While NSA reform efforts tend to focus on congressional action, documents obtained by the ACLU confirm suspicions that the agency justifies much of its warrantless spying on executive orders.
This raises concerns in and of itself, but becomes even more disturbing knowing that by combining executive orders with the Authorization for Use of Military Force passed after 9/11, the president claims virtually unlimited authority to spy on you, and actually contends any attempt by Congress to regulate its surveillance program is unconstitutional.
ACLU obtained documents relating to Pres. Reagan’s Executive Order 12333 from the NSA, the Defense Intelligence Agency and others agencies through a Freedom of Information Act request. The ACLU says the documents prove that the presidential EO “governs most of the NSA’s spying.”
According to an ACLU report by Alex Abdo, the documents make it clear that the NSA collects data from Americans “about much more than just terrorist threats,” and operates with little to no oversight.
“Because the executive branch issued and now implements the executive order all on its own, the programs operating under the order are subject to essentially no oversight from Congress or the courts,” Abdo wrote. “We’ve already seen that the NSA has taken a ‘collect it all’ mentality even with the authorities that are overseen by Congress and the courts. If that history is any lesson, we should expect — and, indeed, we have seen glimpses of — even more out-of-control spying under EO 12333.”

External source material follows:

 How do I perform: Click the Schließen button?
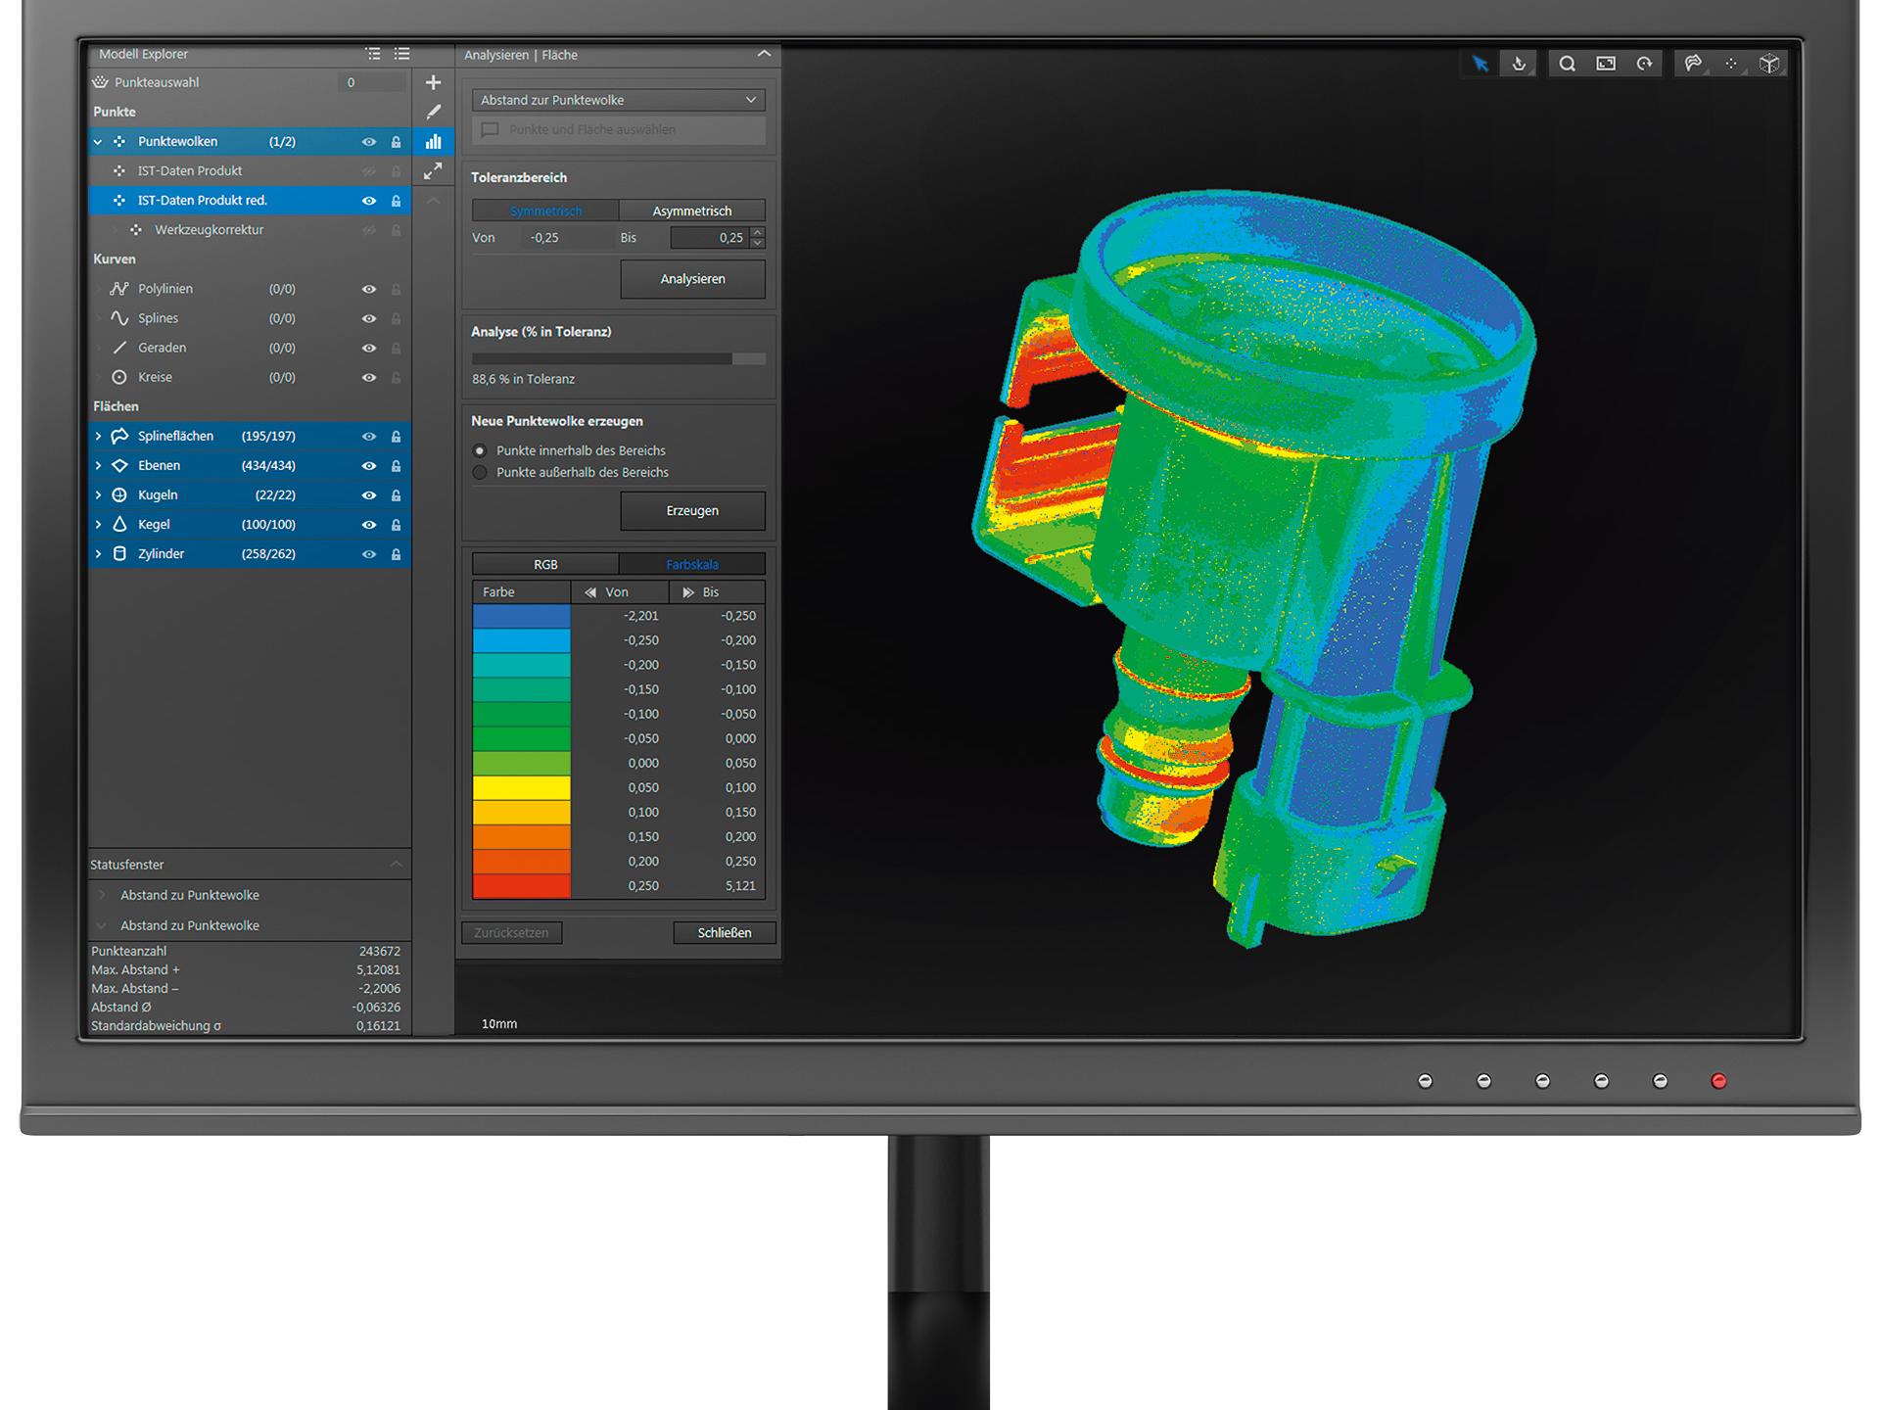point(724,933)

The documents also reveal the NSA word games know as “vocabulary of misdirection — a language that allows [it] to say one thing while meaning quite another.” Using redefined terms, the agency stretches its surveillance activities far beyond what directives appear to allow. For instance, the NSA does not consider data “collected” until somebody actually reads it. In other words, the NSA gathers massive amounts of private information and stores it, but then tells Americans with a straight face that it does not “collect” data without a warrant.

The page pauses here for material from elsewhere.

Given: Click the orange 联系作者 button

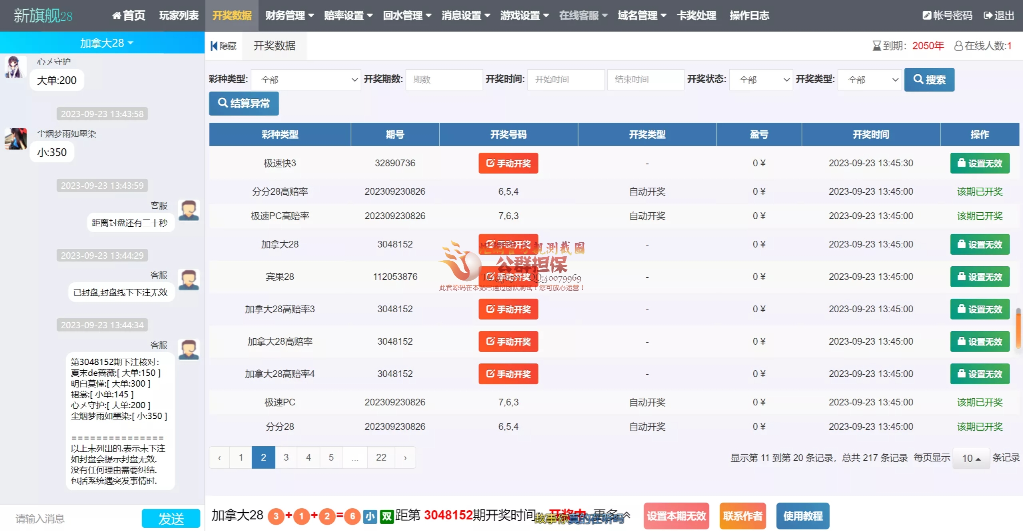Looking at the screenshot, I should tap(742, 516).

Under both Presidents Bush and Obama, the executive branch has combined executive orders with the 2001 AUMF to claim the authority to conduct virtually unlimited information gathering without a warrant. Simply put, according to the executive branch, the commander-in-chief possess the authority to spy at will as part of his constitutional war powers, and Congress can’t interfere, short of revoking the AUMF.
The 1970 Foreign Intelligence Surveillance Act sets up the statutory authority for foreign intelligence gathering. Even the Department of Justice acknowledges that its restrictions limit executive power in peacetime. A 2004 memo on the STELLAR WIND program summarizes foreign intelligence gathering authority.

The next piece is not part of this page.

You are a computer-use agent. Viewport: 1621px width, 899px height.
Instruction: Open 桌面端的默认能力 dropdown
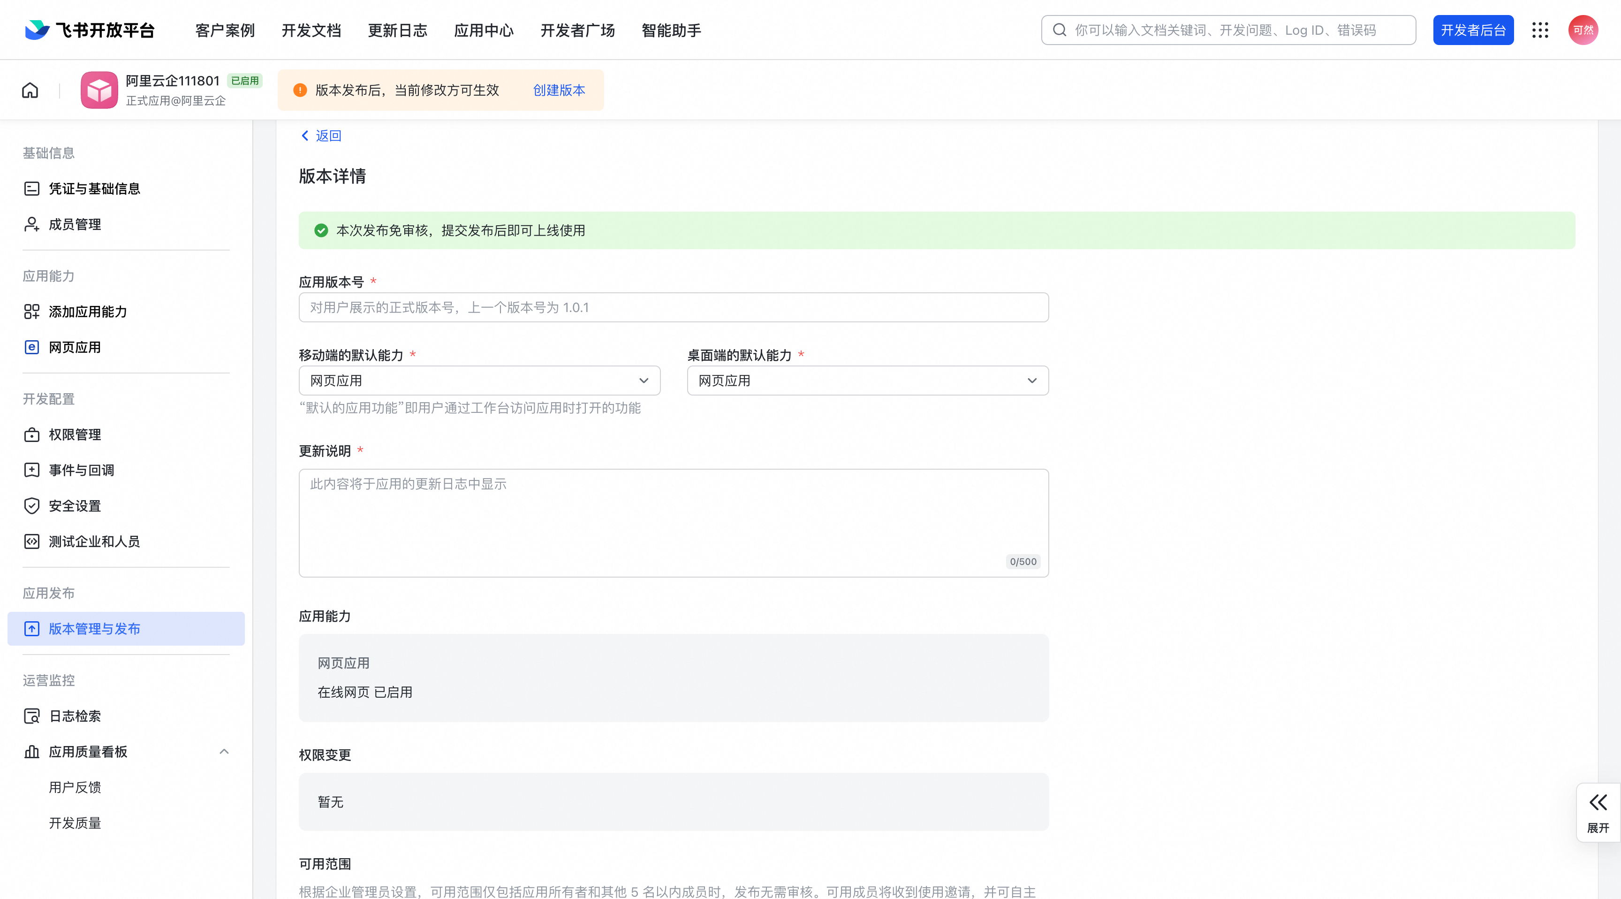tap(867, 380)
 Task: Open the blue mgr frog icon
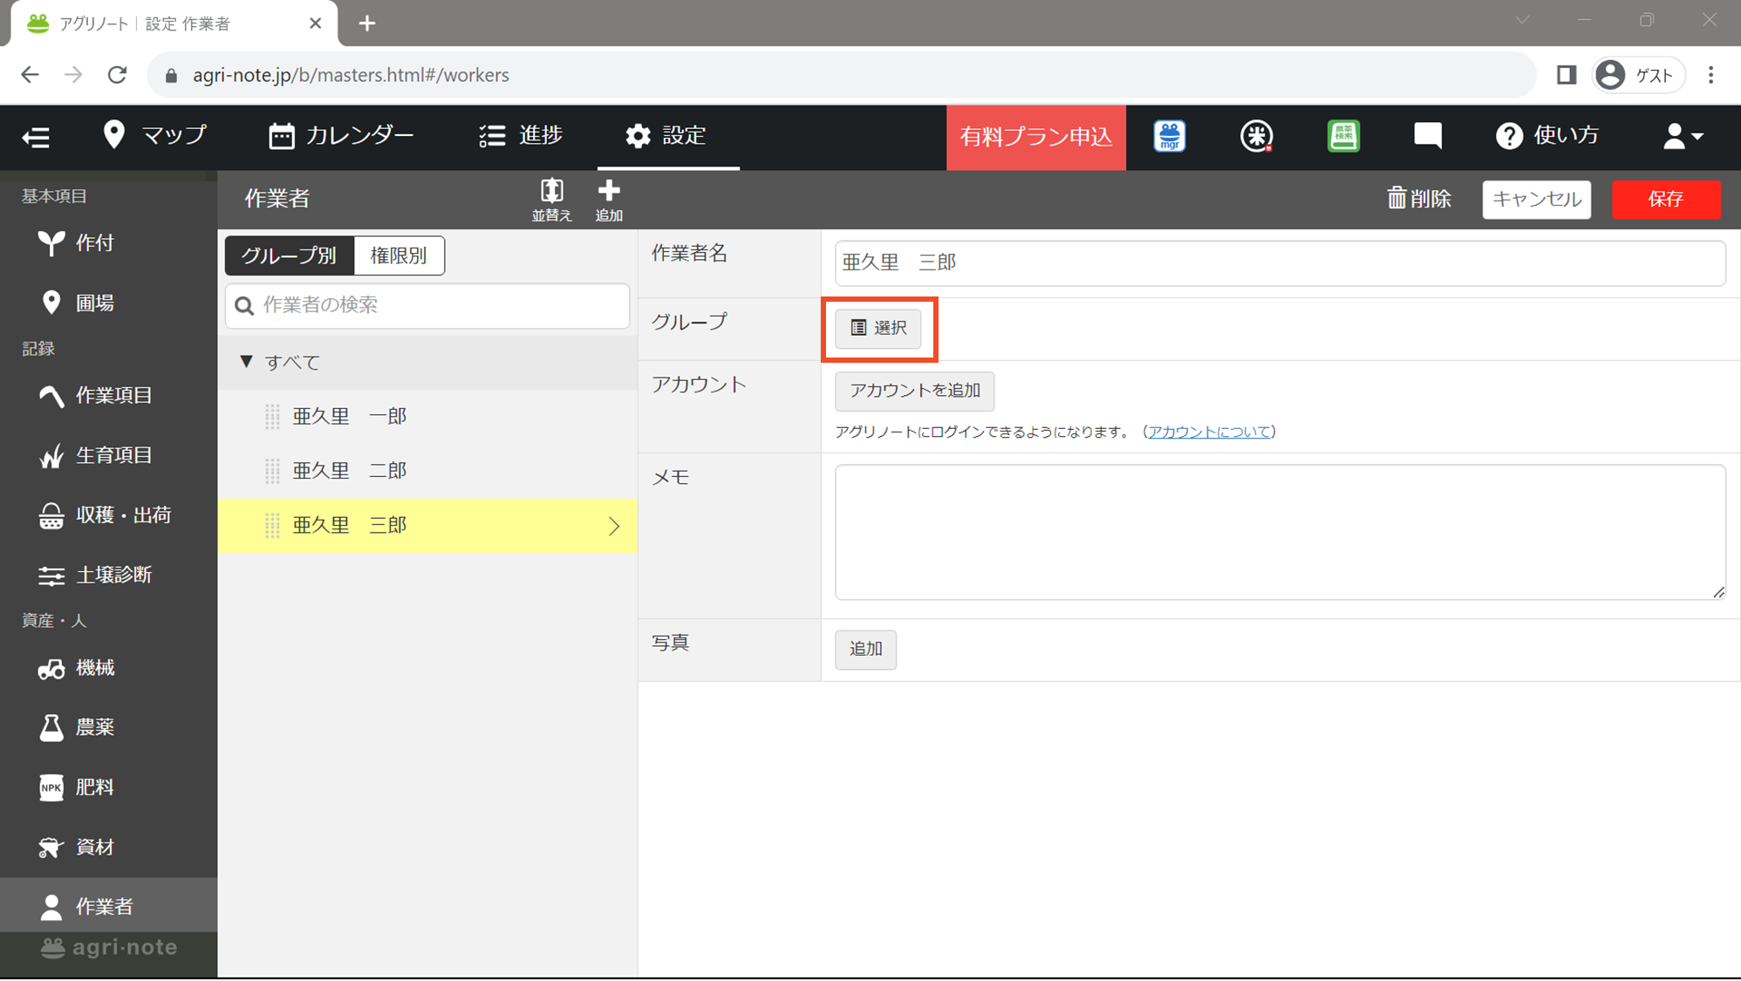(x=1169, y=136)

Generally speaking, FISA provides what purports to be, according to the terms of the statute, the exclusive means for intercepting the content of communications in the United States for foreign intelligence purposes… FISA expressly makes it a felony offense for any person intentionally to conduct electronic surveillance under color of law except as provided by statute. This provision is complimented by an interlocking provision in Title III – the portion of the criminal code that provides the mechanism for obtaining wire taps for law enforcement purposes.
That would seem to preclude the president, or other players in the executive branch, from unilaterally engaging in surveillance. It also indicates that Congress could place additional restrictions on the NSA through reform of FISA and other congressional acts relating to spying.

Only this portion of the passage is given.